▸ **DIRECTION A**
Report each line of the listing below that contains the word "handle".

▸ **DOCUMENT SEGMENT**
------------------------------------------------------------
Zachary Kanin is an American writer, producer, and cartoonist. He is a former SNL staff writer and the co-creator, producer, and writer of Detroiters and I Think You Should Leave with Tim Robinson.

Early life and education 
Kanin was born in Washington, D.C. to Dennis R. Kanin and Carol Kanin, and was raised in Newton, Massachusetts. His maternal grandfather is former Rhode Island governor Frank Licht. Kanin began drawing as early as preschool.

He attended Harvard University and received his degree in English. He joined The Harvard Lampoon in 2002 and later became president.

Career 
Kanin worked as an assistant to The New Yorker's cartoons editor, Robert Mankoff for two years after college. Eventually, Kanin began to submit his own work for publication. He has published approximately 300 cartoons in The New Yorker as of 2014. The style of his cartoons was described by Richard Gehr of The Comics Journal as "a slightly surreal place where things have gone sometimes seriously awry."
------------------------------------------------------------
▸ **DIRECTION B**
Set down, word for word, the passage of the Zachary Kanin biography above starting at "Zachary Kanin is" and ending at "with Tim Robinson.".
------------------------------------------------------------
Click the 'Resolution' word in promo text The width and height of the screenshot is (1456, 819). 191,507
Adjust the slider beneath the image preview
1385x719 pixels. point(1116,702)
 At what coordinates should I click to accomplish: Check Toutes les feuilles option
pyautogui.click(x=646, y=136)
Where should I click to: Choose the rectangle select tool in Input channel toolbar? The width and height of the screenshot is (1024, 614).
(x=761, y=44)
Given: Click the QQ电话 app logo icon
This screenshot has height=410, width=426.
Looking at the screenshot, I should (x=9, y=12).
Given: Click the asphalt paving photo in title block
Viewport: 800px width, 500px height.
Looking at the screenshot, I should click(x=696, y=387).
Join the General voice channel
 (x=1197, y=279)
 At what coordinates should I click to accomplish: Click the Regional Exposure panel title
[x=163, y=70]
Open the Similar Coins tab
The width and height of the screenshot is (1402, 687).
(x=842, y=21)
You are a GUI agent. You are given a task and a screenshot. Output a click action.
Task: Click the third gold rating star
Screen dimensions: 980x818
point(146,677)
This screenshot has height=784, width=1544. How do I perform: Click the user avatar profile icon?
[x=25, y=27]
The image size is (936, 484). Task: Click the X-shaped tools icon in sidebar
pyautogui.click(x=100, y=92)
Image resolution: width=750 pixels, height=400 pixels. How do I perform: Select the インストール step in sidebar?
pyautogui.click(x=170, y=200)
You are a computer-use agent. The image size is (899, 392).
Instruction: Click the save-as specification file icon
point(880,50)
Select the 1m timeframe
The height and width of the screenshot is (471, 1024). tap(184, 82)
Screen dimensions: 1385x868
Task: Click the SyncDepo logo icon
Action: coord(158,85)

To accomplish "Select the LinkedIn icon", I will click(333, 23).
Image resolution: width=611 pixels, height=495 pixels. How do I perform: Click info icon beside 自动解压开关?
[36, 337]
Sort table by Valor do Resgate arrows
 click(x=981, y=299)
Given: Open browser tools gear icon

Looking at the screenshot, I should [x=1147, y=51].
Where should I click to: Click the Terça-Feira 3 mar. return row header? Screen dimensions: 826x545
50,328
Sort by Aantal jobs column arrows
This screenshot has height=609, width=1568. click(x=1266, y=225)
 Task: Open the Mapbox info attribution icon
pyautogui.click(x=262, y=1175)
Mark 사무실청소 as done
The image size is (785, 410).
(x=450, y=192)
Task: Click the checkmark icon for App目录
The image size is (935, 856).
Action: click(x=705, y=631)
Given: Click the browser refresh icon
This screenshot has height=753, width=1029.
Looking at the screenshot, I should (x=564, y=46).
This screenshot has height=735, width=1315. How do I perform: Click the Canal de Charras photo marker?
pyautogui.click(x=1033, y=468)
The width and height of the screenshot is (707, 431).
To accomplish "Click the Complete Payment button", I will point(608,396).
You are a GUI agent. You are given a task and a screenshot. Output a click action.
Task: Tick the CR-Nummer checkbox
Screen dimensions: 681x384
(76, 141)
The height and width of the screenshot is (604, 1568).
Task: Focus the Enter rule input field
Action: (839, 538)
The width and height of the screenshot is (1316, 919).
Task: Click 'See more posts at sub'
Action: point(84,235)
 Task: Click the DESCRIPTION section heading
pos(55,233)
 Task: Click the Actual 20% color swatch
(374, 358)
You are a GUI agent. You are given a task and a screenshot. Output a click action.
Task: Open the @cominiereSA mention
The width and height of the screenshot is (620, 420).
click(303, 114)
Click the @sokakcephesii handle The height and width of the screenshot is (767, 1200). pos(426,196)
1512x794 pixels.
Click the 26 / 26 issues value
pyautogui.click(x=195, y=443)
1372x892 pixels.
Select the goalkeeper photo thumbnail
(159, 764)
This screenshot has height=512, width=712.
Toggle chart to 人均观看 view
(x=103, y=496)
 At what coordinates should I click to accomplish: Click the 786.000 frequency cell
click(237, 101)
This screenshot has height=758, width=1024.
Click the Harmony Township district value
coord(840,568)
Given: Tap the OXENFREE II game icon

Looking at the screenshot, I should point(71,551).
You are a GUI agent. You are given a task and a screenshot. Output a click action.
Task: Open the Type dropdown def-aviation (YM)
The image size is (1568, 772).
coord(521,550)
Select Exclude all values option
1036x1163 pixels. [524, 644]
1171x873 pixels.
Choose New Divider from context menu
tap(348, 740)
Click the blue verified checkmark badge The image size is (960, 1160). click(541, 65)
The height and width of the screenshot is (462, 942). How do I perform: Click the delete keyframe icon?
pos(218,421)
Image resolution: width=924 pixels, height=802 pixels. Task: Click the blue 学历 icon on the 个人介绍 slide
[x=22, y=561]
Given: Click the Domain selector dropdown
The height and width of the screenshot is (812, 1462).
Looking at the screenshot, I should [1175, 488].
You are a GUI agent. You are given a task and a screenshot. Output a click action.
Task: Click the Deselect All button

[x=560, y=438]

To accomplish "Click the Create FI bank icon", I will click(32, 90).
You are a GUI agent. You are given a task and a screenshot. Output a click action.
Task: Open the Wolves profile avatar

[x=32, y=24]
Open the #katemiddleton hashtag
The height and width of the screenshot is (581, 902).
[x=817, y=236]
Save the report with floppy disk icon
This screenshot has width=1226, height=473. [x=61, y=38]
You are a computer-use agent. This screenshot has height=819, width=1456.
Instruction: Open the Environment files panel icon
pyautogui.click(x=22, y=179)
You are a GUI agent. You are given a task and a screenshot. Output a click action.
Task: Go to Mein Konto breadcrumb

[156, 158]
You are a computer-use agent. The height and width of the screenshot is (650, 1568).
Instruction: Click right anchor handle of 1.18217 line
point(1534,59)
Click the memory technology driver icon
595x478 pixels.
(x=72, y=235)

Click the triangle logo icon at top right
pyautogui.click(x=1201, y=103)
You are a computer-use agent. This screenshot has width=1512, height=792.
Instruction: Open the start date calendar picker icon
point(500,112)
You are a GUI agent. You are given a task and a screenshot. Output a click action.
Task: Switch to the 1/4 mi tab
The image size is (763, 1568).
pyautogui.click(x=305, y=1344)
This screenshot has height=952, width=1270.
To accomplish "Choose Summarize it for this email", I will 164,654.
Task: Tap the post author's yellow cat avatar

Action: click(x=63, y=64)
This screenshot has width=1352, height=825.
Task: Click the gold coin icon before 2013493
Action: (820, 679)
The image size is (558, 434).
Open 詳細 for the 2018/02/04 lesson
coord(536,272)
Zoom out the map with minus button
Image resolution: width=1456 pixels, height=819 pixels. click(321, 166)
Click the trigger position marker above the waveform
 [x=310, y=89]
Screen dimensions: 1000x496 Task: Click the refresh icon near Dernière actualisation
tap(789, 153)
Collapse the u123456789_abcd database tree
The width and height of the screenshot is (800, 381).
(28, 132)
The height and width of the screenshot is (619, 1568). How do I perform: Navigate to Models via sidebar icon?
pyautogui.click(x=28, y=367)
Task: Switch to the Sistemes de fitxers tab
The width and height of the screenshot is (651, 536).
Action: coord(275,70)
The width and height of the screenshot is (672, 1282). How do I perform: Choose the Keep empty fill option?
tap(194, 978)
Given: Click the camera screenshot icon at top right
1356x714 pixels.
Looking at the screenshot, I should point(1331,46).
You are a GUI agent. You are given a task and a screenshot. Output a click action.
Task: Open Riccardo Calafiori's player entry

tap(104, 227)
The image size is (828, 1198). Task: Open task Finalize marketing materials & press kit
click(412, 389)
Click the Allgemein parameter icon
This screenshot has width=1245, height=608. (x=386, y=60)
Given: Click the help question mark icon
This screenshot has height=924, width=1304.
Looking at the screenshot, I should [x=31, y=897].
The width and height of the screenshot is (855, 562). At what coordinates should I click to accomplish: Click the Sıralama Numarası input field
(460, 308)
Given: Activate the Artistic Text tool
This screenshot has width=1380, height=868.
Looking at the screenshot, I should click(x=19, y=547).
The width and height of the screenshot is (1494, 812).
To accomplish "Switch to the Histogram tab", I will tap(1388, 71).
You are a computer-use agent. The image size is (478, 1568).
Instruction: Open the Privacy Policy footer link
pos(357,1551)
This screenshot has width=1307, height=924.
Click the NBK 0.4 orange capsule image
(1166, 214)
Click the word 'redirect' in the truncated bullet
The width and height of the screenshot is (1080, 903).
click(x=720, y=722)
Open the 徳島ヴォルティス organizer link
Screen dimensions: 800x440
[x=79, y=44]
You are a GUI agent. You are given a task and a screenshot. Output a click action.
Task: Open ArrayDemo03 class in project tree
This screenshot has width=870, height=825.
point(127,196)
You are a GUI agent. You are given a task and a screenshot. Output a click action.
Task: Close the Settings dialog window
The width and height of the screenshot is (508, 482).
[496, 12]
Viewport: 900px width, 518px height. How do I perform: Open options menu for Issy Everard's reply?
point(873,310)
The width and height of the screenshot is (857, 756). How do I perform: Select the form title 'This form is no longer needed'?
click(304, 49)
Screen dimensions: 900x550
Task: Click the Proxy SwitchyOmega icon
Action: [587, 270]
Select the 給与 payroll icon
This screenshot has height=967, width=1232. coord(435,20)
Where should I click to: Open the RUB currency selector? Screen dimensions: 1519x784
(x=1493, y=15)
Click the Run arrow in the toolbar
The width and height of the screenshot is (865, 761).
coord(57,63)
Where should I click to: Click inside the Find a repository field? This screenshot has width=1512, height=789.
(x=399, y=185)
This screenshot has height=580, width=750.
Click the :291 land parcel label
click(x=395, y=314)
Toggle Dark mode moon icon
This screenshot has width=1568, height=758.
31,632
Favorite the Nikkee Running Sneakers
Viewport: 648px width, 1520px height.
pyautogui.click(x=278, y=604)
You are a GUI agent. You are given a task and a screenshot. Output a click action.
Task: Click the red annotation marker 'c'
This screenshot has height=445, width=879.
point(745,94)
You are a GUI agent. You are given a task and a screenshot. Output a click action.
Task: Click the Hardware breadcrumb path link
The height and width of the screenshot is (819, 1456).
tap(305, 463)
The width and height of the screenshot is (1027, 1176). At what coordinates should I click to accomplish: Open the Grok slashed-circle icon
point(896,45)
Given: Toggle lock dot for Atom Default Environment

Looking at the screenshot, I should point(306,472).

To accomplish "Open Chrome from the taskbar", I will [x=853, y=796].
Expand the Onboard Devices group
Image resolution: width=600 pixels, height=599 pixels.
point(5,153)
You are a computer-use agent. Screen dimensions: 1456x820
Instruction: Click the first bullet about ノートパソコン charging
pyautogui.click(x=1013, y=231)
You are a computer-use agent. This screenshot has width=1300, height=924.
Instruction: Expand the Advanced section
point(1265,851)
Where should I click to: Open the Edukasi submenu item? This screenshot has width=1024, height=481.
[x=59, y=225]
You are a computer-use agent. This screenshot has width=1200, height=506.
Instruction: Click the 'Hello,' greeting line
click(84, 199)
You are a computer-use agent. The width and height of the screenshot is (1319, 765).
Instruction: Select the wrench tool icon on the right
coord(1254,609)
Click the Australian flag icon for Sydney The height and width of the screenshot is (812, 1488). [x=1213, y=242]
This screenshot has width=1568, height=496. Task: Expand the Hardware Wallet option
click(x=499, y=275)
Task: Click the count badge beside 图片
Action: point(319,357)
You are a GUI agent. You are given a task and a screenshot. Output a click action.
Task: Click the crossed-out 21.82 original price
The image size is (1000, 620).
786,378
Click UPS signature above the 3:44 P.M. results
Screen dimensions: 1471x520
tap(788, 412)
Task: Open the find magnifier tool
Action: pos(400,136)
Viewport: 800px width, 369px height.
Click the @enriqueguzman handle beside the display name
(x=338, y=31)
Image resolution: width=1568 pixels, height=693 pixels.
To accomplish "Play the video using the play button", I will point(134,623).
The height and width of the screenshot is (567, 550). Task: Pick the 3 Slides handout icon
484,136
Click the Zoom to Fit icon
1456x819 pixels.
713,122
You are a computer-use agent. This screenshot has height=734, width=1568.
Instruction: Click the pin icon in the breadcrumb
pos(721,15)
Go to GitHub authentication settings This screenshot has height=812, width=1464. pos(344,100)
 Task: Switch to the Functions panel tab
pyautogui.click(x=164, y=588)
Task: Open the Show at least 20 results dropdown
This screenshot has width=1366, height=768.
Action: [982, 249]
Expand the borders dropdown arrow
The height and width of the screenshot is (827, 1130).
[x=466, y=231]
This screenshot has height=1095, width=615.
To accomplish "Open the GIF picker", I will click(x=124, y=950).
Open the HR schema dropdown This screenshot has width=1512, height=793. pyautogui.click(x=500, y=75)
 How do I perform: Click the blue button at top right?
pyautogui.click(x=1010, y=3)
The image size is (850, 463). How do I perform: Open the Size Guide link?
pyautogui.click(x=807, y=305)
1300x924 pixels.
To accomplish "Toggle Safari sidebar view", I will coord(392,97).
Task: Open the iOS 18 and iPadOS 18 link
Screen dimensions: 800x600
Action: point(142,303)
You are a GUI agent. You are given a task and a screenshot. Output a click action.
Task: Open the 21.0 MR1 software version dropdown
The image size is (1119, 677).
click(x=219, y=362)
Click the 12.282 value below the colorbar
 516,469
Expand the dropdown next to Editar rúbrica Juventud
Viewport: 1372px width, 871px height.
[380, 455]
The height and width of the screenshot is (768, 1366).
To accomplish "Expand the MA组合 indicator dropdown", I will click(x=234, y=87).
------------------------------------------------------------
▸ **OUTPUT A**
Click the @sokakcephesii handle The height and width of the screenshot is (767, 1200). pos(426,196)
Instruction: Click right anchor handle of 1.18217 line
Click the @enriqueguzman handle beside the display name

▸ **OUTPUT B**
Zachary Kanin is an American writer, producer, and cartoonist. He is a former SNL staff writer and the co-creator, producer, and writer of Detroiters and I Think You Should Leave with Tim Robinson.